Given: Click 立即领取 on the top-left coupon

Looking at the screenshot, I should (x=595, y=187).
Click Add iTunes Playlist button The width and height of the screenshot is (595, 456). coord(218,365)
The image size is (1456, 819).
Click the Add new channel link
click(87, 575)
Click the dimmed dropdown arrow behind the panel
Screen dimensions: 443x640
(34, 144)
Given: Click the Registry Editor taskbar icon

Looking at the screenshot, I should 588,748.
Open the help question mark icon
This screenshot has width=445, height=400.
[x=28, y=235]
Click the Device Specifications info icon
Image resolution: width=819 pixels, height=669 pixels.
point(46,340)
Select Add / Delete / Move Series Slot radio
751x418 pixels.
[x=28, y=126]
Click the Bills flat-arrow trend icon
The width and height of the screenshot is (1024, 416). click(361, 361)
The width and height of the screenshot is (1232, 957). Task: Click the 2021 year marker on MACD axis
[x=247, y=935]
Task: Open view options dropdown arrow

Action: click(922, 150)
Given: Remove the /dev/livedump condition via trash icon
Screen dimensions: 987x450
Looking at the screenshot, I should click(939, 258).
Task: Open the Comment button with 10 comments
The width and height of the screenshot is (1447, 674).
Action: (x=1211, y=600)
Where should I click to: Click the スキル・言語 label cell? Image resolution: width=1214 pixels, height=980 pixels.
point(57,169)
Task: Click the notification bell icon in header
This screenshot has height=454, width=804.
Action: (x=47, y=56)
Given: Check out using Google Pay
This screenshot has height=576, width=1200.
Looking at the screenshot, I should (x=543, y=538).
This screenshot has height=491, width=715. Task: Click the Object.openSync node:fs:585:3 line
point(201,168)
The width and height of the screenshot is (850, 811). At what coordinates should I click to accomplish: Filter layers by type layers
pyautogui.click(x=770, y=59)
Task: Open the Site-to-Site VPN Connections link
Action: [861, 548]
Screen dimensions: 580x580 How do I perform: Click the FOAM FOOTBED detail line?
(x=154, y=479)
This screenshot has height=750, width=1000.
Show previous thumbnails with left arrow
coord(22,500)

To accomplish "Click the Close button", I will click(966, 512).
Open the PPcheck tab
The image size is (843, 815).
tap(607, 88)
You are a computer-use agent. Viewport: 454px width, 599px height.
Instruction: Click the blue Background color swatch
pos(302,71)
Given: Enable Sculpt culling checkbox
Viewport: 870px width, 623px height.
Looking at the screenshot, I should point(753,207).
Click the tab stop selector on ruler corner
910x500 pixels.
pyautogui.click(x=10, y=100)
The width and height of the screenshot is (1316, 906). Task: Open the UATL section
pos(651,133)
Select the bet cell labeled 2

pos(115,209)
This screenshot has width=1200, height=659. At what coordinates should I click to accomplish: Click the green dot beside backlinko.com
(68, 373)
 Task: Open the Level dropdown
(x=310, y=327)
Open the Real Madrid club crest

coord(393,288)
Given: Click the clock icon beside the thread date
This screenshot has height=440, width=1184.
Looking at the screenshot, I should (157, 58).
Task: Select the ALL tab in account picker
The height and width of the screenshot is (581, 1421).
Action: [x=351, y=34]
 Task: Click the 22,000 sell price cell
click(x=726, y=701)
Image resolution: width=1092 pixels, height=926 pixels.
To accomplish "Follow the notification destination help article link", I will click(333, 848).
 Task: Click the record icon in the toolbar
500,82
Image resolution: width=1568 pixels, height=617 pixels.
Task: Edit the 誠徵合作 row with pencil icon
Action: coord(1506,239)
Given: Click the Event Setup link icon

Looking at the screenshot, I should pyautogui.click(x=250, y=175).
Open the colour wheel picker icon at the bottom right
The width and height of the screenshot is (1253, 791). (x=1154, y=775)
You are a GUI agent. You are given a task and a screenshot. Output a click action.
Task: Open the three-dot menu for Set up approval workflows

# WORK INSTRUCTIONS:
After reading the lines above, reproduce them all exactly.

# RESPONSE TO THE EXERCISE:
Given: Click 立即领取 on the top-left coupon

Looking at the screenshot, I should (x=595, y=187).
Click Add iTunes Playlist button The width and height of the screenshot is (595, 456). coord(218,365)
The image size is (1456, 819).
Click the Add new channel link
click(87, 575)
Click the dimmed dropdown arrow behind the panel
Screen dimensions: 443x640
(34, 144)
Given: Click the Registry Editor taskbar icon

Looking at the screenshot, I should 588,748.
Open the help question mark icon
This screenshot has width=445, height=400.
[x=28, y=235]
Click the Device Specifications info icon
Image resolution: width=819 pixels, height=669 pixels.
point(46,340)
Select Add / Delete / Move Series Slot radio
751x418 pixels.
[x=28, y=126]
Click the Bills flat-arrow trend icon
The width and height of the screenshot is (1024, 416). click(361, 361)
The width and height of the screenshot is (1232, 957). Task: Click the 2021 year marker on MACD axis
[x=247, y=935]
Task: Open view options dropdown arrow

Action: click(922, 150)
Given: Remove the /dev/livedump condition via trash icon
Screen dimensions: 987x450
Looking at the screenshot, I should click(939, 258).
Task: Open the Comment button with 10 comments
The width and height of the screenshot is (1447, 674).
Action: (x=1211, y=600)
Where should I click to: Click the スキル・言語 label cell? Image resolution: width=1214 pixels, height=980 pixels.
point(57,169)
Task: Click the notification bell icon in header
This screenshot has height=454, width=804.
Action: (x=47, y=56)
Given: Check out using Google Pay
This screenshot has height=576, width=1200.
Looking at the screenshot, I should (x=543, y=538).
This screenshot has height=491, width=715. Task: Click the Object.openSync node:fs:585:3 line
point(201,168)
The width and height of the screenshot is (850, 811). At what coordinates should I click to accomplish: Filter layers by type layers
pyautogui.click(x=770, y=59)
Task: Open the Site-to-Site VPN Connections link
Action: [861, 548]
Screen dimensions: 580x580 How do I perform: Click the FOAM FOOTBED detail line?
(x=154, y=479)
This screenshot has height=750, width=1000.
Show previous thumbnails with left arrow
coord(22,500)

To accomplish "Click the Close button", I will click(966, 512).
Open the PPcheck tab
The image size is (843, 815).
tap(607, 88)
You are a computer-use agent. Viewport: 454px width, 599px height.
Instruction: Click the blue Background color swatch
pos(302,71)
Given: Enable Sculpt culling checkbox
Viewport: 870px width, 623px height.
Looking at the screenshot, I should point(753,207).
Click the tab stop selector on ruler corner
910x500 pixels.
pyautogui.click(x=10, y=100)
The width and height of the screenshot is (1316, 906). Task: Open the UATL section
pos(651,133)
Select the bet cell labeled 2

pos(115,209)
This screenshot has width=1200, height=659. At what coordinates should I click to accomplish: Click the green dot beside backlinko.com
(68, 373)
 Task: Open the Level dropdown
(x=310, y=327)
Open the Real Madrid club crest

coord(393,288)
Given: Click the clock icon beside the thread date
This screenshot has height=440, width=1184.
Looking at the screenshot, I should (157, 58).
Task: Select the ALL tab in account picker
The height and width of the screenshot is (581, 1421).
Action: [x=351, y=34]
 Task: Click the 22,000 sell price cell
click(x=726, y=701)
Image resolution: width=1092 pixels, height=926 pixels.
To accomplish "Follow the notification destination help article link", I will click(333, 848).
 Task: Click the record icon in the toolbar
500,82
Image resolution: width=1568 pixels, height=617 pixels.
Task: Edit the 誠徵合作 row with pencil icon
Action: coord(1506,239)
Given: Click the Event Setup link icon

Looking at the screenshot, I should pyautogui.click(x=250, y=175).
Open the colour wheel picker icon at the bottom right
The width and height of the screenshot is (1253, 791). (x=1154, y=775)
You are a GUI agent. You are given a task and a screenshot. Output a click action.
Task: Open the three-dot menu for Set up approval workflows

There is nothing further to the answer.